PROBLEM REQUIREMENTS
The listing below holds a line with "Бытовая электроника (353, 2116)" and a later line with "Профиль обрабатывающий центр (124, 604)". Write out those two lines and every line between them, exactly, and nothing else.

RECORDS SUPPLIED

*** Block opens ***

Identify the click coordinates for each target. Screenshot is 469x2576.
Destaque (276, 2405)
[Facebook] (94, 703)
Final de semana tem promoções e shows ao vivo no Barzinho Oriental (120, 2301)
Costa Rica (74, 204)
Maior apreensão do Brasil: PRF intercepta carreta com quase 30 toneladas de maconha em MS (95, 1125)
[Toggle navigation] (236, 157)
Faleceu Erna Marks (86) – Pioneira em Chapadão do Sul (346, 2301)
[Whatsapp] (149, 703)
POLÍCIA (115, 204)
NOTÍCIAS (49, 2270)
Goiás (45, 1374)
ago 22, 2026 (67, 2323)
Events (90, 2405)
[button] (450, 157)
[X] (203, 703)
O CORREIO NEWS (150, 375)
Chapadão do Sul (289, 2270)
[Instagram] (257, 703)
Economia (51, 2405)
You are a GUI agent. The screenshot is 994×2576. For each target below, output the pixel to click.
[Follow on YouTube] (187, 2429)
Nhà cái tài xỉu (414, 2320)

*** Block closes ***
*** Block opens ***

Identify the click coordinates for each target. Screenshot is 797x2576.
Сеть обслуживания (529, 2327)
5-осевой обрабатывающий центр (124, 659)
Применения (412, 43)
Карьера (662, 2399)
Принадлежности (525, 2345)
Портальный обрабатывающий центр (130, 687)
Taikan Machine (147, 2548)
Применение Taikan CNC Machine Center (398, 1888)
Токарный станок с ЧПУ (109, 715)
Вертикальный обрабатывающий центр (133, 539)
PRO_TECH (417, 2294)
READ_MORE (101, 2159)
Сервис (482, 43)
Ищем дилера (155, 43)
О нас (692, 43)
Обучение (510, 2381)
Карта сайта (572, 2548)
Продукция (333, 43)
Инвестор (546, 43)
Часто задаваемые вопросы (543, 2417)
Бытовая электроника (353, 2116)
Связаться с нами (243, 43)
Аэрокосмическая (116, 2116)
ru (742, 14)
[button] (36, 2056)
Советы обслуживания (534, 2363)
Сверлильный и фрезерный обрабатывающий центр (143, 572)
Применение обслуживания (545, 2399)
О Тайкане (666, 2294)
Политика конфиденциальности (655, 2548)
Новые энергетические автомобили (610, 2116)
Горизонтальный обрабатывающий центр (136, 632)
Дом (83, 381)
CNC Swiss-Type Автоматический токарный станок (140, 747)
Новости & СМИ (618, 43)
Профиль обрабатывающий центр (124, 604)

*** Block closes ***
*** Block opens ***

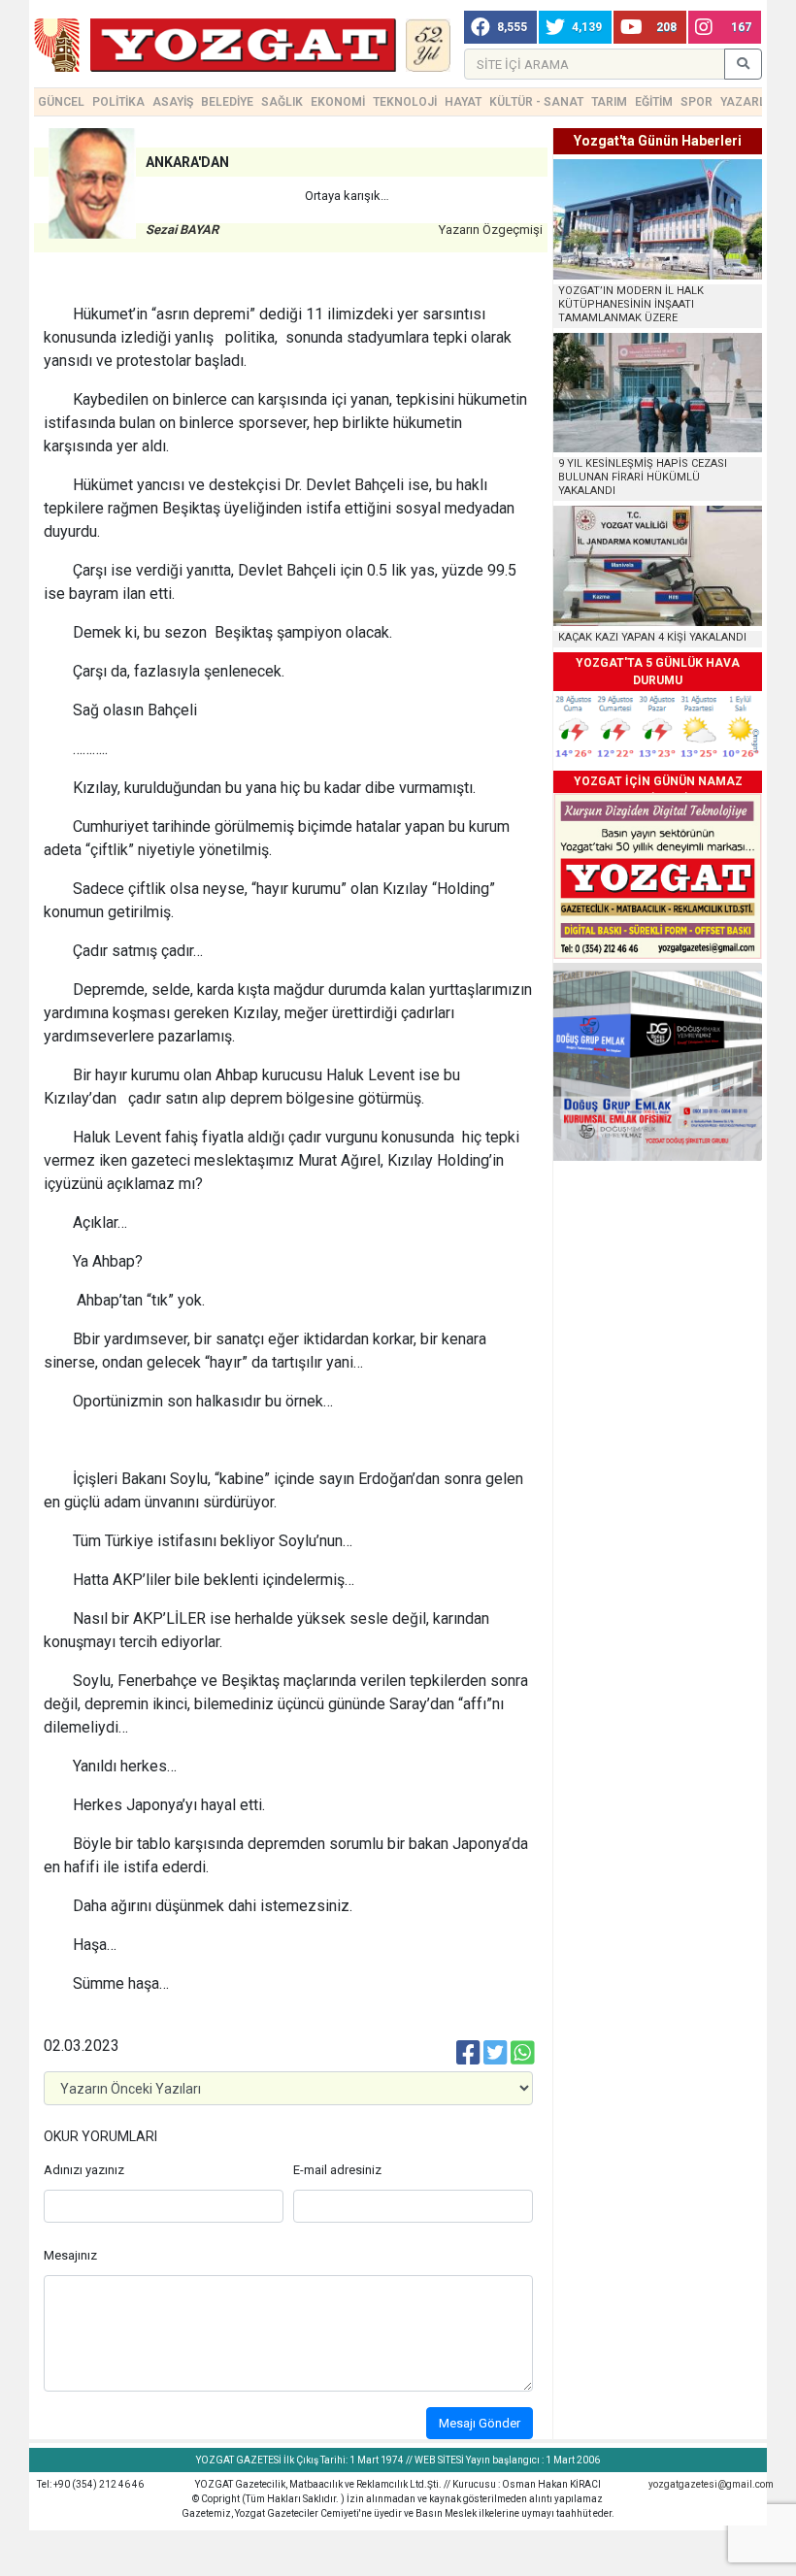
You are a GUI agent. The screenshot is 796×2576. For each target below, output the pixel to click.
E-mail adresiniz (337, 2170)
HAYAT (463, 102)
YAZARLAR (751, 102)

*** Block closes ***

EXERCISE OUTPUT
Бытовая электроника (353, 2116)
Связаться с нами (243, 43)
Аэрокосмическая (116, 2116)
ru (742, 14)
[button] (36, 2056)
Советы обслуживания (534, 2363)
Сверлильный и фрезерный обрабатывающий центр (143, 572)
Применение обслуживания (545, 2399)
О Тайкане (666, 2294)
Политика конфиденциальности (655, 2548)
Новые энергетические автомобили (610, 2116)
Горизонтальный обрабатывающий центр (136, 632)
Дом (83, 381)
CNC Swiss-Type Автоматический токарный станок (140, 747)
Новости & СМИ (618, 43)
Профиль обрабатывающий центр (124, 604)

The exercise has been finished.